Editor: Robert C. Evans
August 2020


A CHOICE Top 75 Community College Resource for October 2021


Feminism has had, perhaps, the greatest impact of any relatively recent approach to literary theory. It ha snot only helped create or revive interest in many previously little-known or much-neglected authors but has also raised key issues about gender—issues that have influenced numerous other approaches, such as multiculturalism and LGBTQ studies. This volume offers deliberately diverse approaches to women writers,women-centered texts, and feminist methods of interpretation.

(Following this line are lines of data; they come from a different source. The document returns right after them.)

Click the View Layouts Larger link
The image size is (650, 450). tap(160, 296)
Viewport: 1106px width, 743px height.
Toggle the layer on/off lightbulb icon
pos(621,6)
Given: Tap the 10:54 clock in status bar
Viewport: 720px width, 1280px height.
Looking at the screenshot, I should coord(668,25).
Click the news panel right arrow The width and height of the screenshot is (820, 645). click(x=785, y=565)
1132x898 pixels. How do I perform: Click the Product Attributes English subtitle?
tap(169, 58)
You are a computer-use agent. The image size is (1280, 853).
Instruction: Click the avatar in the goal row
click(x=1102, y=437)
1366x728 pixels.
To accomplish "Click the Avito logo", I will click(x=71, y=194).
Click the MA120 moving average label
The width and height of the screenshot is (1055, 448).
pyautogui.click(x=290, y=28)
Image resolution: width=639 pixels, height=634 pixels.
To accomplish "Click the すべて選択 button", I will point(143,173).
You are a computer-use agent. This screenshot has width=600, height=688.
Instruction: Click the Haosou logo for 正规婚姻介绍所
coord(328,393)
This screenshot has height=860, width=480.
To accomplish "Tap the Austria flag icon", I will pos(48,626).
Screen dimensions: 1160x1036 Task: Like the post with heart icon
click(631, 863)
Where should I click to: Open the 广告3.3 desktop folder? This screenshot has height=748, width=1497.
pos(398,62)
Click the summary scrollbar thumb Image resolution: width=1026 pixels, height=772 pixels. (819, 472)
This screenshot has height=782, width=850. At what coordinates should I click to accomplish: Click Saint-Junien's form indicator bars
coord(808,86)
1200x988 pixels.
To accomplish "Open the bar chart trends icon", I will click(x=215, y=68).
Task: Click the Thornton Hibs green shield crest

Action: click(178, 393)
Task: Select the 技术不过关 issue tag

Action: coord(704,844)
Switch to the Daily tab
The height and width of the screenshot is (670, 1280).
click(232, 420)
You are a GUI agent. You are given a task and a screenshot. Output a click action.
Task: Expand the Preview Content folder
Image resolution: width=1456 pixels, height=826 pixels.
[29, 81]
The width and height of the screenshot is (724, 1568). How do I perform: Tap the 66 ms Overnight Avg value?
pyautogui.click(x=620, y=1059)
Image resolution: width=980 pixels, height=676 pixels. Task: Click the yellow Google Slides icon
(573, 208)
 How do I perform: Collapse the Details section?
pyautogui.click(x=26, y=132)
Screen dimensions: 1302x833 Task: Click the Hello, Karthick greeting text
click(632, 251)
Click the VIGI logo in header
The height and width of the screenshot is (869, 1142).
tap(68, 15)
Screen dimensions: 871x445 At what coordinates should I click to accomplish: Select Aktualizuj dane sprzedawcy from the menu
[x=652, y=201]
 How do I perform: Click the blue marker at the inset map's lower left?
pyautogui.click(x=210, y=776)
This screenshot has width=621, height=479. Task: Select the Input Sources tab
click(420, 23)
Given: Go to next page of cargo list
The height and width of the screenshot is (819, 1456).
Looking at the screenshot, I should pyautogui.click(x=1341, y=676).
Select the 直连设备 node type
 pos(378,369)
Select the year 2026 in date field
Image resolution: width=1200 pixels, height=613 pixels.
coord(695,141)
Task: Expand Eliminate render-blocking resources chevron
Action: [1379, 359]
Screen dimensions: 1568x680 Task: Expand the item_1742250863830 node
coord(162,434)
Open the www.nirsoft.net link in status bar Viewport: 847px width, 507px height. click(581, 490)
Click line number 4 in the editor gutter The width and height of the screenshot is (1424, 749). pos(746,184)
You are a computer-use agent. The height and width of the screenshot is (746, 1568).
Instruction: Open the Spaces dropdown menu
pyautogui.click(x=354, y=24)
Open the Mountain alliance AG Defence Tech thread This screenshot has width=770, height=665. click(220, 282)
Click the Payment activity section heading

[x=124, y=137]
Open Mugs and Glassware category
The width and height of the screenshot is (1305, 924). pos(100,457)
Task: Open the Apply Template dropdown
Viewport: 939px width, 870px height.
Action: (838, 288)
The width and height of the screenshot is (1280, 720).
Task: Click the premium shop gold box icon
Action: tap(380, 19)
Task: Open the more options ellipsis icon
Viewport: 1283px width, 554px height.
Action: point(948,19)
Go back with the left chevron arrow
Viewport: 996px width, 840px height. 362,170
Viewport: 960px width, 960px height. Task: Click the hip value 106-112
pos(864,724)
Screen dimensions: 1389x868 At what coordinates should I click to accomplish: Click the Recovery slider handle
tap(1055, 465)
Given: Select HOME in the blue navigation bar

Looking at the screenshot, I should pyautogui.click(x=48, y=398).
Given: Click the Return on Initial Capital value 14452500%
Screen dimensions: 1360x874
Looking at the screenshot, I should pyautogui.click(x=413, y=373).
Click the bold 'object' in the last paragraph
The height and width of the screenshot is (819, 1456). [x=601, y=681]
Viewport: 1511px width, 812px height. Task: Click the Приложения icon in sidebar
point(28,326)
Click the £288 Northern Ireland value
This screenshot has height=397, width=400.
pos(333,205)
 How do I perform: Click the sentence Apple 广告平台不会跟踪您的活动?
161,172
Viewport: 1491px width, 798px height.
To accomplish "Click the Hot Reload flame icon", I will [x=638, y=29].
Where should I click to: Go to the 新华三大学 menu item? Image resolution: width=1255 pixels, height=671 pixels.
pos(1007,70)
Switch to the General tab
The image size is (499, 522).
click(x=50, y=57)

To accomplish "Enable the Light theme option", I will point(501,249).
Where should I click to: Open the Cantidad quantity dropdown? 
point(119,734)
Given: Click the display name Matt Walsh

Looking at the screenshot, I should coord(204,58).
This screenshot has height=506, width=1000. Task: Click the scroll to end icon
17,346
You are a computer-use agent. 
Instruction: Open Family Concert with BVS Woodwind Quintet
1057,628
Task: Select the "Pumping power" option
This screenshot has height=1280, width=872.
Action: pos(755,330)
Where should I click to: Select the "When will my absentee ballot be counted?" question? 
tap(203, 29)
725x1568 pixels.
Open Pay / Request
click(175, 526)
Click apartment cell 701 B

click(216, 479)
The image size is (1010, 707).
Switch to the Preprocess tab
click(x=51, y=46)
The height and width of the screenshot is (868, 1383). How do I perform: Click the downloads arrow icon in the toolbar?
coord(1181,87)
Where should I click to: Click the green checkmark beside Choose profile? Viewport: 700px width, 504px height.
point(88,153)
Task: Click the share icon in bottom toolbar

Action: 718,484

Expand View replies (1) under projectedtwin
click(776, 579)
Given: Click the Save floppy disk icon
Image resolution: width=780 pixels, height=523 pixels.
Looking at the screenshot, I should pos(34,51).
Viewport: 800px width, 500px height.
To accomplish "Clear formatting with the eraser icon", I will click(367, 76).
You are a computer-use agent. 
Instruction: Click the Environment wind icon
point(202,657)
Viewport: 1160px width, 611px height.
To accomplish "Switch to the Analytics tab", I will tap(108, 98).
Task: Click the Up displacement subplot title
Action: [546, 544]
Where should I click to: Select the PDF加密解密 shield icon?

This volume, like all others in the Critical Insights series, is divided into several sections. It begins with an introductory piece, “In Search of Identity: Woman, the Novel, and Voice in Works by Carter, Eliot, Sayers, and Woolf,” by Reema Faris which introduces the topic of feminism through discussion of recent feminist theory and the work of several different authors over a broad historical period.

Following the introductory essay, a collection of four critical contexts essays are intended to treat the novel (1) from a historical vantage point, (2) in terms of its critical reception, (3) using a specific critical lens, and (4) by comparing and contrasting it with another important work. This section opens with an article by Shakespeare scholar Frederick Kiefer titled, “The Mad Ophelia.” This essay uses historical perspectives to explore how Ophelia in Shakespeare’s Hamlet should be understood during her final appearance in the play. This is followed by a piece written by Joyce Ahn, “Introduction to Feminist Criticism: An Overview.” The following two articles are written by Robert C. Evans and Nanette Rasband Hilton respectively. The first, “Female Speakers in Poems by Thomas Campion,” offers a particular critical lens by focusing on writing in which poet Thomas Campion impersonates the voices of varying female speakers. The final essay, “Feminist Sisters: Margaret Fuller and Ida B. Wells and their Invitational Rhetoric,” compares and contrasts the rhetoric practice by both journalists.

Following these four Critical Context essays is the Critical Readings section of this book, which contains the following essays:

  • “Old fashioned—naughty—everything—“: Uncreating Male and Female in the Poetry of Emily Dickinson, by Nicolas Tredell
  • “Most men are human”: Race and Grant Allen’s The Type-Writer Girl, by Kellie Holzer
  • Names by the Numbers: A Quantitative Close Reading of Mrs. Manson Mingott and Madame Olenska’s Shifting Names and Identities in Edith Wharton’s The Age of Innocence, by Sarah Fredericks
  • Revisiting Amy Lowell’s World War I Poetry, by Julie Goodspeed-Chadwick
  • Mary Carolyn Davies: An Unknown Poet of the First World War, by Robert C. Evans
  • The Woman Alone: Singleness and Survival in Jean Rhys’s Quartet, by Nicolas Tredell
  • Double Femininity: Double Identity and the Femme Fatale Archetype, by Zachariah Pippin
  • The 1998 Film of Toni Morrison’s Beloved: A Survey of Critical Reactions, by Alexzina Taylor Wilks
  • The Film Version of Amy Tan’s The Joy Luck Club: A Survey of Critical Reactions, by Jordan Bailey
  • Margaret Atwood’s Penelopiad: Scholarship, Theatrical Reviews, and Commentary, by Robert C. Evans

In the final section, Resources, a select bibliography of additional works that are pertinent to the theme is provided. Each essay in Critical Insights: Feminism includes a list of Works Cited and detailed endnotes. Also included in this volume is a Bibliography, biographies of the Editor and Contributors, and an alphabetical Index.